By fraud, backed up with consummate assurance, he obtained £70 at his port of landing, and came at once to London. A scheme for plundering his sister, who by this time had succeeded to her aunt's legacy of £25,000, then engaged his attention. He hatched a plot with a discharged footman, for that man to pose as a gentleman of fortune, and to make advances to her, and even to forcibly carry her off and marry her against her will, if needs were. Some women servants were also in the plot, and were even given duly signed bonds in £500 and lesser sums, to lend their aid. The footman and Parsons were, in the event of this scheme proving successful, to share the £25,000 in equal parts.

WILLIAM PARSONS.

By a mere accident, the plot was discovered in a milliner's shop in the West End, where a lady friend of Miss Parsons had pointed out to her a finely dressed gentleman, "who was going to marry Miss Parsons." This led to enquiries, and an exposure of the whole affair.
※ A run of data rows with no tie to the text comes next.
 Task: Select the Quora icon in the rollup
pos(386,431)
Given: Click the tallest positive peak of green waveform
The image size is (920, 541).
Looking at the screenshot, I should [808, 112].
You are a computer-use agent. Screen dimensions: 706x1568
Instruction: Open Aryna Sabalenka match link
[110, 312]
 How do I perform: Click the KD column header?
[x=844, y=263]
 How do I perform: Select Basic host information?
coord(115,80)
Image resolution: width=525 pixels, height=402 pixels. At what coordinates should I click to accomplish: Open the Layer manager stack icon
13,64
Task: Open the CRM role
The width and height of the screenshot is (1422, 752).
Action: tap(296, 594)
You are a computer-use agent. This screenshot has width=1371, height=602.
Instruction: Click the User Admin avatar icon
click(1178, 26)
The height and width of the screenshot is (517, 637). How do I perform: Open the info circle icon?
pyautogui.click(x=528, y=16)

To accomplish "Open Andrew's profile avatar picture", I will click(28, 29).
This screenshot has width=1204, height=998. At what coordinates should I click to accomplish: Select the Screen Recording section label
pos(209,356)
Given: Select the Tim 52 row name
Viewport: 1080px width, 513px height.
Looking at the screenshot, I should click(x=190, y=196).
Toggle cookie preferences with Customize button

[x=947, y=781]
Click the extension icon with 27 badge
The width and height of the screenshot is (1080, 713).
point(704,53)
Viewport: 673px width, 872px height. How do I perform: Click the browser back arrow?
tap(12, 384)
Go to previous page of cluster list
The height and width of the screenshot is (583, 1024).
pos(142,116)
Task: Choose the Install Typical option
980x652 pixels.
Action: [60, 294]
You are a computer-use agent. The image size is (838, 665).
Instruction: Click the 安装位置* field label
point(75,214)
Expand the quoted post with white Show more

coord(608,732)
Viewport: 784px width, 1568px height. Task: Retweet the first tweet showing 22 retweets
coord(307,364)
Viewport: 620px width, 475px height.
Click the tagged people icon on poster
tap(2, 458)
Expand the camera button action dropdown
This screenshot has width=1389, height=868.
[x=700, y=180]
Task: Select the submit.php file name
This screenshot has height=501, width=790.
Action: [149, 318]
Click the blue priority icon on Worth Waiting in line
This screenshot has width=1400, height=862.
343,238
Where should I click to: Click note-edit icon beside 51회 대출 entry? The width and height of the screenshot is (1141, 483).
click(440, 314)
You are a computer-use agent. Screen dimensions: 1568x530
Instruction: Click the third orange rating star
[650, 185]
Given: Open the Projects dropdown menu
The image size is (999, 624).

The last resource of this thorough-paced scoundrel was the road. He chiefly affected the western suburbs and Hounslow Heath, and it was in a robbery on that widespreading waste that he was captured. He had obtained information that a servant, with a valise containing a large sum in notes and gold, was to leave town and meet his master at Windsor; and so set out to lie in wait for him. But he had already been so active on the Heath that his face was too well known, and he was recognised at Brentford by a traveller who had suffered from him before. Following him into Hounslow Town, this former victim suddenly raised an alarm and caused him to be seized. Taken to the "Rose and Crown" inn, Parsons was recognised by the landlord and others, as one who had for some time scoured the Heath and committed robberies. His pistols were taken from him, and he was committed to Newgate, and in the fulness of time tried, convicted, and sentenced to death. The efforts of his family connections were again used to save him from the gallows, and themselves from the stigma of it; but his career was too notorious for further leniency, and he was hanged at Tyburn on February 11th, 1751.


WILLIAM PAGE

"There is always room on top" has long been the conclusive reply to complaints of overcrowding in the professions. However many duffers may already be struggling for a bare livelihood in them, there yet remains an excellent career for the recruit with energy and new methods. The profession of highwayman aptly illustrates the truth of these remarks. It was shockingly over-crowded in the middle of the eighteenth century, even though the duffers were generally caught in their initial efforts and hanged; and really it is wonderful where all the wealth came from, to keep such an army of "money-changers" in funds.